[Your goal] Retype the items below, character for character, from their first line through the line containing "pos(771,667)", including that line.

[Source data]

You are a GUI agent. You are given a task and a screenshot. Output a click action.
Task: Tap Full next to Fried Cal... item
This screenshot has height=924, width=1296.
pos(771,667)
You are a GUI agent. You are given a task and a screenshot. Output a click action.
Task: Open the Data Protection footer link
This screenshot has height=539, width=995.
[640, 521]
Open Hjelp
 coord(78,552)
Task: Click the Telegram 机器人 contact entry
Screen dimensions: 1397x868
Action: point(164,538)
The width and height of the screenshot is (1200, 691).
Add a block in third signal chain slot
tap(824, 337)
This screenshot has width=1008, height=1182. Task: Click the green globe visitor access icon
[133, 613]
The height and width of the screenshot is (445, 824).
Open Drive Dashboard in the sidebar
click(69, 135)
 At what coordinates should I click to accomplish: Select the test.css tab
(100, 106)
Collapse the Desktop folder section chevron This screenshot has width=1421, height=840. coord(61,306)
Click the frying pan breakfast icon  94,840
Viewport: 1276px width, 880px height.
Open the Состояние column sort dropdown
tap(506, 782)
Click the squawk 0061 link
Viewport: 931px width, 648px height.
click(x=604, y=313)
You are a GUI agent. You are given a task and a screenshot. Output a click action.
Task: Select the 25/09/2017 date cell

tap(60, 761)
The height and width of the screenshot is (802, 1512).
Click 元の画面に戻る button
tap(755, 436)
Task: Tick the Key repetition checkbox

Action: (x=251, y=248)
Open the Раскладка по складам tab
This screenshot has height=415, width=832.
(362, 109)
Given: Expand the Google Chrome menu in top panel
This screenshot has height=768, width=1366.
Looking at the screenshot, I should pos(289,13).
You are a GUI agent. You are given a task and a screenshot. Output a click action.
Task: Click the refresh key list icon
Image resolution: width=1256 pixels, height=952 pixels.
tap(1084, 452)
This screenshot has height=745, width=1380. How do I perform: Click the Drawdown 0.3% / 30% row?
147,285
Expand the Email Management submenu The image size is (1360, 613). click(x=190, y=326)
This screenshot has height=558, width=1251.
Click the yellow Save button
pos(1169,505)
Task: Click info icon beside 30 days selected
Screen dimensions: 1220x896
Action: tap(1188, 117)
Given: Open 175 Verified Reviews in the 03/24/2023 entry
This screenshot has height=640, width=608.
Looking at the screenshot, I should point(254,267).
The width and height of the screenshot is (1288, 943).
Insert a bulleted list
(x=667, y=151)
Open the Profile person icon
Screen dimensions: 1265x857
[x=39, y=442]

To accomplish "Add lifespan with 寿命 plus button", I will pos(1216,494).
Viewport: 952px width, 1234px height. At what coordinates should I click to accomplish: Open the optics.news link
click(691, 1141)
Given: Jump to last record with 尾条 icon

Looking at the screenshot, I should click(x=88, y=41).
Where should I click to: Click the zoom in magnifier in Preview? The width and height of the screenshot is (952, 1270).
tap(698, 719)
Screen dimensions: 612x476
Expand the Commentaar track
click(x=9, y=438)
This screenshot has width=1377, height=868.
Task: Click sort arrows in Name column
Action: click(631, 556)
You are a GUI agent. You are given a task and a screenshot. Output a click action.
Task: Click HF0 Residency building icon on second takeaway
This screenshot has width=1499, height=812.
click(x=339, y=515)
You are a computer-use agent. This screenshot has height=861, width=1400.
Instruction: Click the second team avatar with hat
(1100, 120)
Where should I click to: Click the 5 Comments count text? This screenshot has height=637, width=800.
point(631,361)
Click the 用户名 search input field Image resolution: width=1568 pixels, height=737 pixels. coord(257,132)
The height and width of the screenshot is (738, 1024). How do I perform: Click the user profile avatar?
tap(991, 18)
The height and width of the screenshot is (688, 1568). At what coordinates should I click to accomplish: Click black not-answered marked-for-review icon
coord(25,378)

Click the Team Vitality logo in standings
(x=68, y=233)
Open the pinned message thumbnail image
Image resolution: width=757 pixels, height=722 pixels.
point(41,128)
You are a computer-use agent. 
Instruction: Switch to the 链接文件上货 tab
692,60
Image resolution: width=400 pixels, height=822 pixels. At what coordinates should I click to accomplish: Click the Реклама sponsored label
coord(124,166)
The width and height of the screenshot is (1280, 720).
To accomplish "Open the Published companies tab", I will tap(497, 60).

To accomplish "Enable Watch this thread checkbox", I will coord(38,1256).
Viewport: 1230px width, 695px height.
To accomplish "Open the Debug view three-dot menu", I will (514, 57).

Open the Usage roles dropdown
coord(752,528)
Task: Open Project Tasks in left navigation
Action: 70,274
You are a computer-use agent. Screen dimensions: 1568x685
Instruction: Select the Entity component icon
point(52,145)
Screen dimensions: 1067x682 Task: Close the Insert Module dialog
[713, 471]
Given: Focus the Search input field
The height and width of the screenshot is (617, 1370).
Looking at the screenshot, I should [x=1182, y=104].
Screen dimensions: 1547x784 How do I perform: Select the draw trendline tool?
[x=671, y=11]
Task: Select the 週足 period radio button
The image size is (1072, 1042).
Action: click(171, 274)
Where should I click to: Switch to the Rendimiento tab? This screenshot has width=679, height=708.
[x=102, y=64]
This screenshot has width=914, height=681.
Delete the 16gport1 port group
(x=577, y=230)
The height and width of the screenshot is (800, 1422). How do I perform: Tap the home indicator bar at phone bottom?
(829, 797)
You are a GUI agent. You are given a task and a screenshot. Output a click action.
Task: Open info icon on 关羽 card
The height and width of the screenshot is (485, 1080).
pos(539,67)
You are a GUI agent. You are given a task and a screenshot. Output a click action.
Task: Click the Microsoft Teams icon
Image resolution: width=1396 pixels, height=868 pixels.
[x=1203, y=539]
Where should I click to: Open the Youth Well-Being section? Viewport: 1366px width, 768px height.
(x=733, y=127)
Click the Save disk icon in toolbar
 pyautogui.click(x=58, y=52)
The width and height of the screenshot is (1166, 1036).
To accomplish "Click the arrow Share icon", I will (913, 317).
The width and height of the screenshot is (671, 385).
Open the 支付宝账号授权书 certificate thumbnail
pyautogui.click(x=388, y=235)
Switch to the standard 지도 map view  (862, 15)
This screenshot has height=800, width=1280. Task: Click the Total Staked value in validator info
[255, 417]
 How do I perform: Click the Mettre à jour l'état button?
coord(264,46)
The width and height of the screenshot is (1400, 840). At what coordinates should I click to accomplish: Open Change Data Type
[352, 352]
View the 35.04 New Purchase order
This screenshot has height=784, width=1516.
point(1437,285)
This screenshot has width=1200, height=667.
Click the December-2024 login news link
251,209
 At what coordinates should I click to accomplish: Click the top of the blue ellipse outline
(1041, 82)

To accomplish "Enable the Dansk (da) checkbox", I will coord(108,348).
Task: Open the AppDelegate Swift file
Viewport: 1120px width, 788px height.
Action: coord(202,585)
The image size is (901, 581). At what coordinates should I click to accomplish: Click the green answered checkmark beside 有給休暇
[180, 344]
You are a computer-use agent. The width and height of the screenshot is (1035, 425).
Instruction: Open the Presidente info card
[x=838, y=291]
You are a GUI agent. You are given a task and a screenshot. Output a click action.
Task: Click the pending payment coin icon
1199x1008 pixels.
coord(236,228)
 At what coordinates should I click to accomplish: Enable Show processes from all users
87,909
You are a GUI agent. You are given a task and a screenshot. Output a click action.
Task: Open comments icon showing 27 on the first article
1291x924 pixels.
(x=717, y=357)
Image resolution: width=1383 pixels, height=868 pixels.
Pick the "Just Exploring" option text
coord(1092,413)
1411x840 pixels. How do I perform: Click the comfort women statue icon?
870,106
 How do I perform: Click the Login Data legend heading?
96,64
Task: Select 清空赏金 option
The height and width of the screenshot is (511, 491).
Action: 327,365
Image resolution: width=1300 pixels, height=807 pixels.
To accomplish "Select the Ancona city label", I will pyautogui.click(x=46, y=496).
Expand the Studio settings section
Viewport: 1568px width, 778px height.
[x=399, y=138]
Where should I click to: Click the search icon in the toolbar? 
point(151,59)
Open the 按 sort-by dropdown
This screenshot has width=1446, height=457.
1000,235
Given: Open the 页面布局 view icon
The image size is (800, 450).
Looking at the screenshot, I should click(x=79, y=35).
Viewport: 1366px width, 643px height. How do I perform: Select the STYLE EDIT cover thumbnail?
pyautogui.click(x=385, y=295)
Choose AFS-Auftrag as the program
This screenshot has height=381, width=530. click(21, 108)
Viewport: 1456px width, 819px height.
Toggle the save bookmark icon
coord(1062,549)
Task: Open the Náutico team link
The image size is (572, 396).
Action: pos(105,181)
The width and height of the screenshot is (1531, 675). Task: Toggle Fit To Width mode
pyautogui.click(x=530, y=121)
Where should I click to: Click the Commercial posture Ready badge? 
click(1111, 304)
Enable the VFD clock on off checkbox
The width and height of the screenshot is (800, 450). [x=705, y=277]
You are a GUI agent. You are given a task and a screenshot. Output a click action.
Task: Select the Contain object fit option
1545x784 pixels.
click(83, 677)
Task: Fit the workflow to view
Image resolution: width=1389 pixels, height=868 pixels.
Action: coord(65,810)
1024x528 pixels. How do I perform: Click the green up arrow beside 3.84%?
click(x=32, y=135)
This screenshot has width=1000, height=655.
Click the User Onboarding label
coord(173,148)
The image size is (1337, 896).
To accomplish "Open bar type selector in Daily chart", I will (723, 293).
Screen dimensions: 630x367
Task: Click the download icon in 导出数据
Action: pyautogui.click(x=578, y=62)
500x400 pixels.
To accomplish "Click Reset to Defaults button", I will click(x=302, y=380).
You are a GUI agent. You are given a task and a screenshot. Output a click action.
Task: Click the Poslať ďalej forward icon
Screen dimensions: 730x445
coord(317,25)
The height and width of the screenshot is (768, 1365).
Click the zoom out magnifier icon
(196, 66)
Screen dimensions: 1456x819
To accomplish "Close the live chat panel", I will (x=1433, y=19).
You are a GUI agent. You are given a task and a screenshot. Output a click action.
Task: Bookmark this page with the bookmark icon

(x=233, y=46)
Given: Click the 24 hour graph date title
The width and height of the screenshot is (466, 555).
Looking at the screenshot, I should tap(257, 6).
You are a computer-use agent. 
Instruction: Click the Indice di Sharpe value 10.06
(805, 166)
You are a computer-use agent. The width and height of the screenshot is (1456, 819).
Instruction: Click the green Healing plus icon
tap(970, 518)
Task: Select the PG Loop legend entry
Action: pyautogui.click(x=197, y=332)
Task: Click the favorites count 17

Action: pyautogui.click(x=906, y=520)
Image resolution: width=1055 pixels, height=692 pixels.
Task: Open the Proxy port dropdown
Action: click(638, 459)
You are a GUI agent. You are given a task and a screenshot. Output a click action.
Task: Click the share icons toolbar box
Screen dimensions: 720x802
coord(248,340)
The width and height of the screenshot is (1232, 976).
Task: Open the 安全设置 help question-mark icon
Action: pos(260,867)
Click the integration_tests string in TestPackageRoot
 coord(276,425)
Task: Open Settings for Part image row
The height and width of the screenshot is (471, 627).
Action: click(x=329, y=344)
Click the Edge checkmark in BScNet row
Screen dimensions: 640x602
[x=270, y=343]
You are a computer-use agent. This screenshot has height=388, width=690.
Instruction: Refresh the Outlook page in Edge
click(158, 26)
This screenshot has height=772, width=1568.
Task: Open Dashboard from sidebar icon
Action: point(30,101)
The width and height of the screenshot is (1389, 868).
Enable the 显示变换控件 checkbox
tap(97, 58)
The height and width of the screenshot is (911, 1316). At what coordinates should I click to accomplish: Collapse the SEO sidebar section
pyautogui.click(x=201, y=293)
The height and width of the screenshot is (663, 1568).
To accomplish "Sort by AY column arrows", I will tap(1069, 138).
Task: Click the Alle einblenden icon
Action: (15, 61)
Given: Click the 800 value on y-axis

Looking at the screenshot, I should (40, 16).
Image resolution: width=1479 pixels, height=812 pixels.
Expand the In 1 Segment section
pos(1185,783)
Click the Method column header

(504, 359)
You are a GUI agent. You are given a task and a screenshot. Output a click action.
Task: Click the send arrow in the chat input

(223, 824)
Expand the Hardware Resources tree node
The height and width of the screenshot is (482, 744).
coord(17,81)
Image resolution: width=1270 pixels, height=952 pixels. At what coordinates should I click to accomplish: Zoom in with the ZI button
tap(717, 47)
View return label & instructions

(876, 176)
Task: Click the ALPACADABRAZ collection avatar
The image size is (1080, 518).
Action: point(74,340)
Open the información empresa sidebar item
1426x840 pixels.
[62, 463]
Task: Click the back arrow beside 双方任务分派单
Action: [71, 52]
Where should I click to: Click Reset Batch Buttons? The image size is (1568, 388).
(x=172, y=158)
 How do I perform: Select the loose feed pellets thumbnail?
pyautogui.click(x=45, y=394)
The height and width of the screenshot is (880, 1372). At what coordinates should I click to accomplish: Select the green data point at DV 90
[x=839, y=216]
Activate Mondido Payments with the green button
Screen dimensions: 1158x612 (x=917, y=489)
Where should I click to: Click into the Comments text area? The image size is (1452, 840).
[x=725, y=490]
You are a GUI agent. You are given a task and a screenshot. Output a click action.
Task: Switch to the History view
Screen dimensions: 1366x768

[Result for this task]
You are a GUI agent. You are given a task and a screenshot. Output a click action.
Task: Tap Full next to Fried Cal... item
This screenshot has height=924, width=1296.
pos(771,667)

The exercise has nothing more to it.